„Jesteś tym, co oglądasz” – dlaczego uwielbiamy zło na ekranie?
Filmowe zło otacza nas, bo je uwielbiamy. Chcemy śledzić losy bohaterów mrocznych, pełnych wad, zdolnych do najgorszych występków. Lubimy ich za skuteczność, utożsamiamy się z nimi i porównujemy, sycimy dzięki nim swoją ciekawość i wentylujemy stłumione popędy. Jeśli sparafrazujemy znane powiedzenie „jesteś tym, co jesz” na „jesteś tym, co oglądasz” – wiele o nas mówi to, co oglądamy z płonącymi uszami. Dlaczego lubimy dr House’a, Lectera i White’a? Dlaczego tak chętnie zanurzamy się w ich świecie?

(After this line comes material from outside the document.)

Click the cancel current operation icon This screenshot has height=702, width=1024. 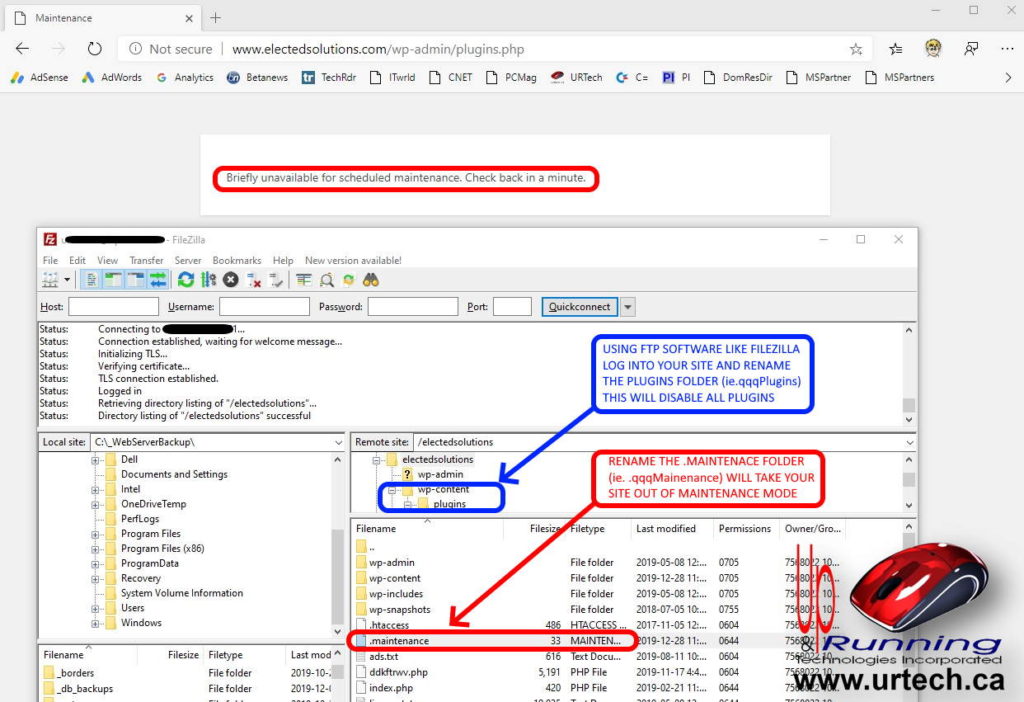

„Przyczyną naszej fascynacji złymi bohaterami jest mieszanina motywów” – uważa dr Lucyna Kirwil, psycholog z ogromnym doświadczeniem, zajmująca się od lat agresją w mediach. „Przede wszystkim, oglądając ich cieszymy się, że to nie jesteśmy my. Zdajemy sobie sprawę, że inni ludzie bywają nieraz bardzo źli, podatni na skrzywienia – ale sami lubimy myśleć, że nas osobiście to nie dotyczy.”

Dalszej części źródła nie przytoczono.